**What to do**
Copy the following entries word for word, keeping every line as it appears but leaving out the pictures.

**Task input**
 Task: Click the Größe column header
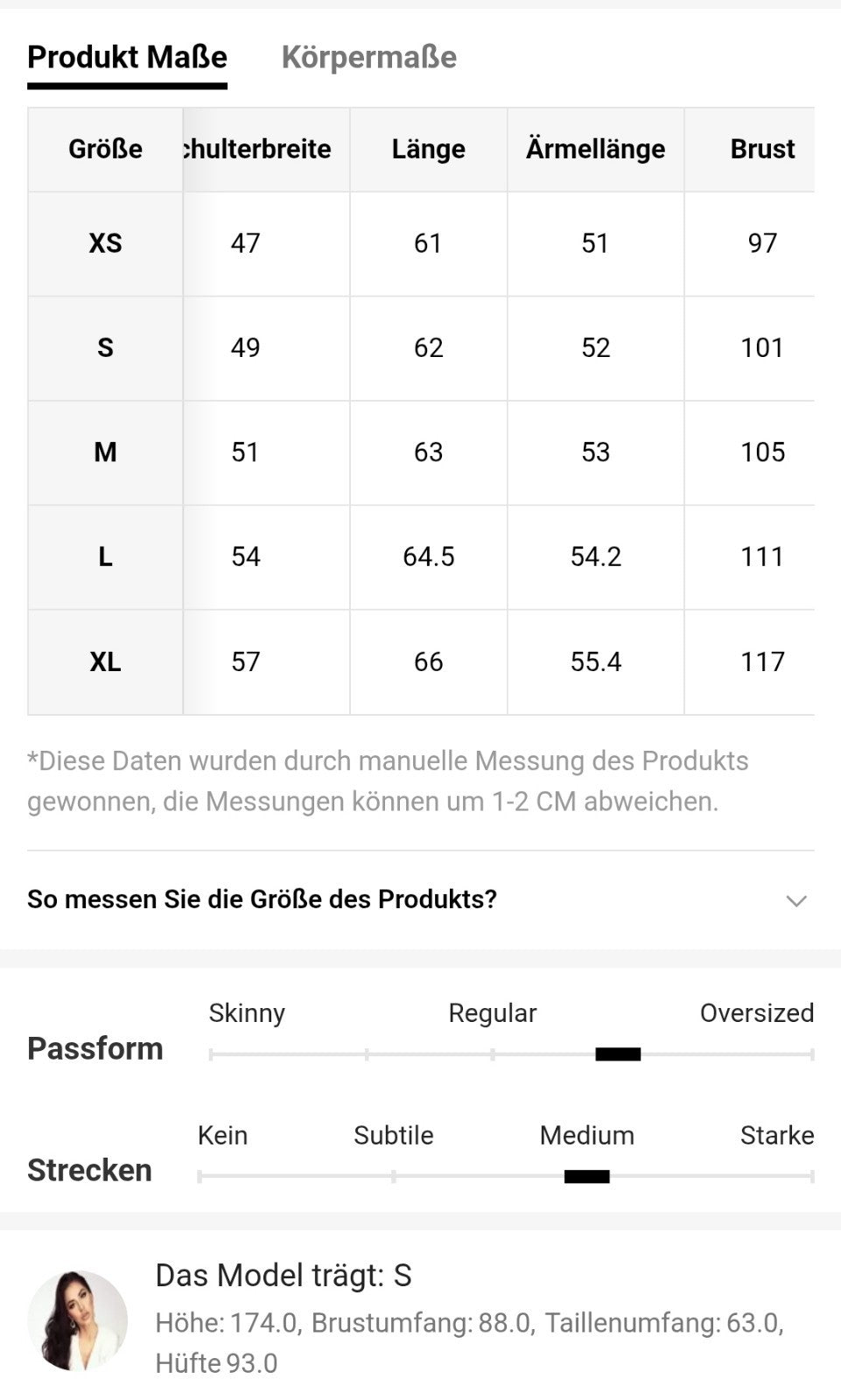click(x=105, y=150)
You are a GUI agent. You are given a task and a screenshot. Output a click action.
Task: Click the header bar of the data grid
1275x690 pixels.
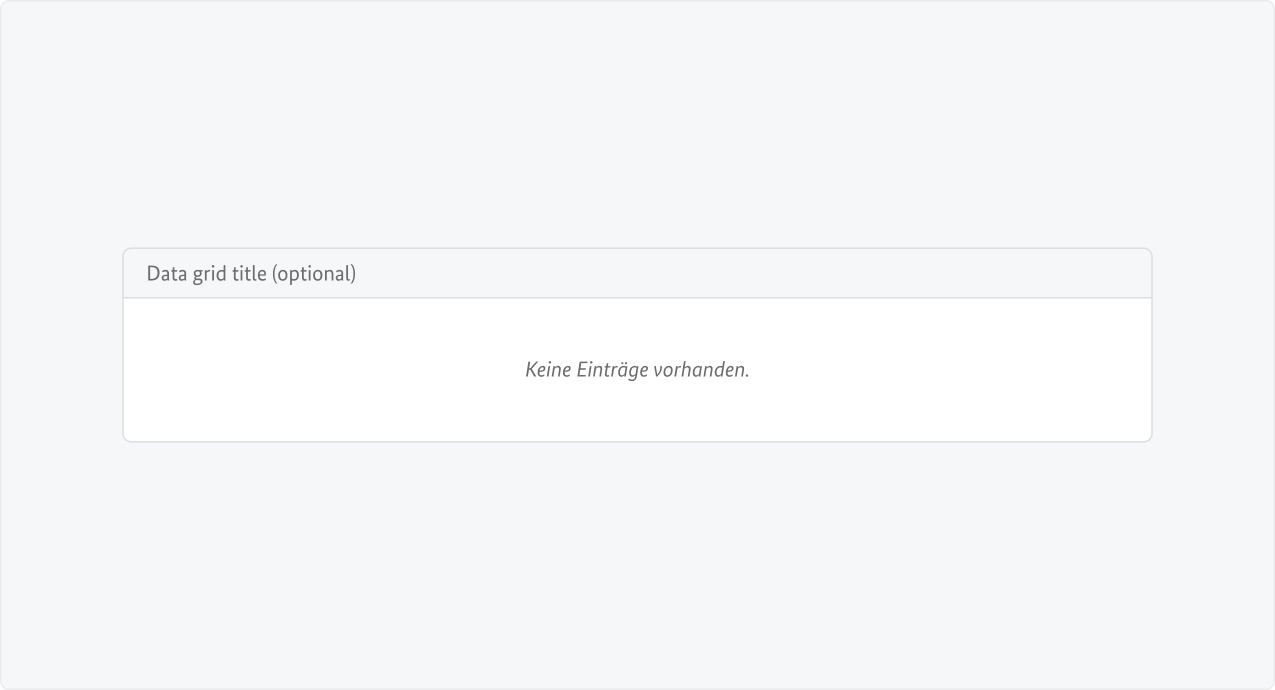[x=637, y=271]
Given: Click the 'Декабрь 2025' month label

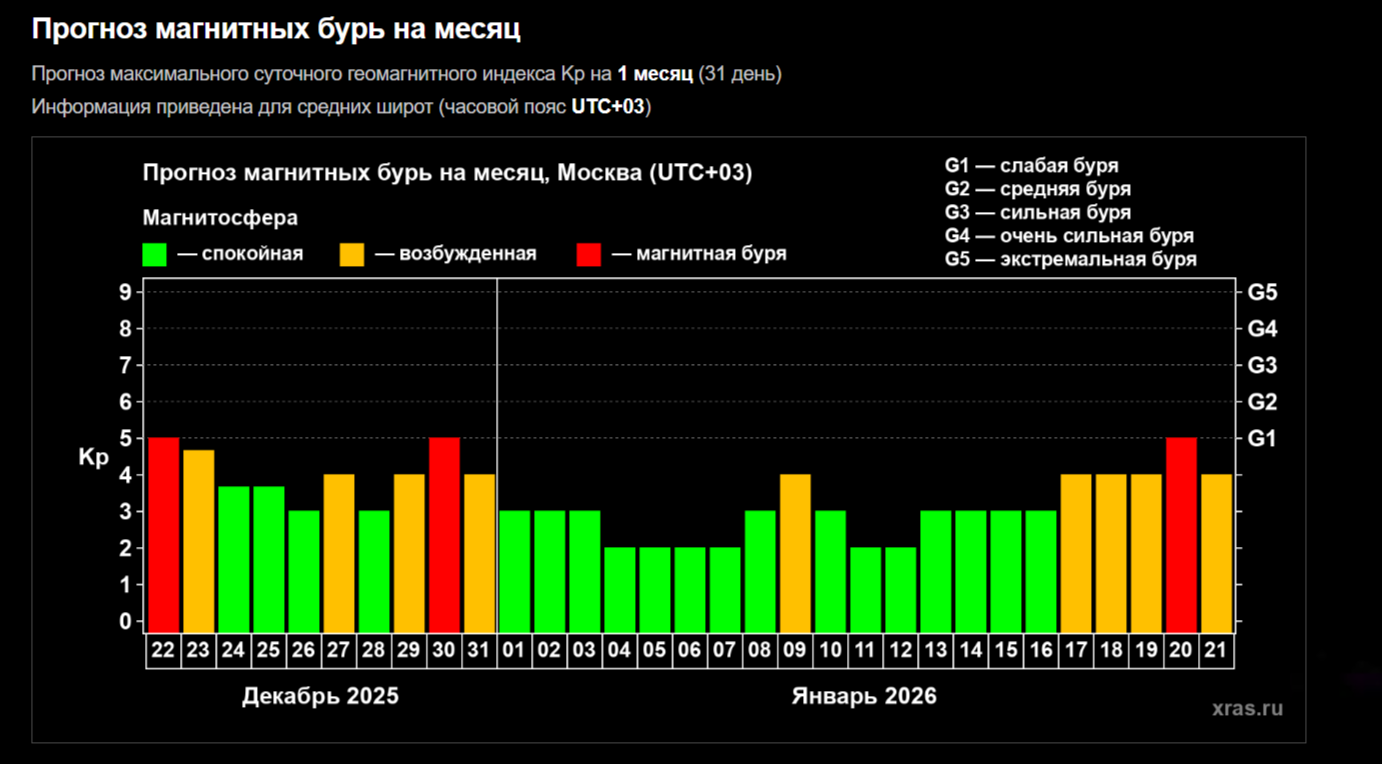Looking at the screenshot, I should coord(320,696).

**Full answer**
 Task: Click the Größe column header
click(x=105, y=150)
You are a GUI agent. You are given a task and a screenshot. Output a click action.
Task: Click the header bar of the data grid
1275x690 pixels.
[x=637, y=271]
Given: Click the 'Декабрь 2025' month label

Looking at the screenshot, I should coord(320,696).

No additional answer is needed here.